Microsoft has stated that video calling and educational usage of the Microsoft Teams productivity software had grown in recent weeks as employees work remotely and some US schools cancel in-person classes for the rest of the school year.
Microsoft said that video calls on Teams, which competes with apps such as Slack and Zoom, were up 1,000% in the month of March. The company said the proportion of meetings and calls that included video more than doubled to 43% from 21% over the month of March.
Jared Spataro, corporate vice president for Microsoft 365 at the company, said Microsoft’s data showed video use interspersed throughout the workday.
“We will see spurts in a team of videoconferencing, but then we see people go offline and do a bunch of work in chat and documents, and then they’re back again,” he said.
Microsoft also said that 183,000 education organisations, each of which can include multiple schools, in 175 countries were now using its Teams for Education, although it did not give a previous baseline. Overall minutes spent in meetings by all Teams users hit 2.7 billion on the 31st of March Microsoft said, triple the 900 million minutes on March 19.
With billions of people around the world under lockdown orders to slow the spread of the coronavirus, remote work and learning tools have experienced rapid growth.
For example, at end-to-end encryption messaging service Wickr, which offers fully encrypted video calls with as many as 50 participants, business sales have more than doubled each week for a month, said CEO Joel Wallenstrom.
Wickr typically serves executives or security teams within a large company who want its encryption to discuss financial or government secrets, rather than displacing Teams, Zoom or Slack.
“We had a customer that had 150 core users,” Wallenstrom said. “But when there wasn’t a lot they could do out of the office, so they went to 80,000 in two weeks.”
Slack said last month that simultaneously connected users increased to 12.5 million on the 25th of March from 10 million on the 10th of March.
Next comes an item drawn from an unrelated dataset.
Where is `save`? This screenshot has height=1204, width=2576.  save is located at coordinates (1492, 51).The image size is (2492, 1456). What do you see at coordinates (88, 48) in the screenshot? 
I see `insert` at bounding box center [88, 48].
Zoom’s daily meeting participants ballooned to more than 200 million in the month of March from a previous maximum total of 10 million. Neither figure is directly comparable with each other or Microsoft’s figures.
But Zoom’s speedy rise has drawn a global backlash over security and privacy concerns, with the likes of SpaceX and others telling employees not to use the platform. Google, this week banned the use of the desktop app by employees and a California school district suspending Zoom use after an intruder exposed himself and shouted racial slurs during a video meeting of high school students.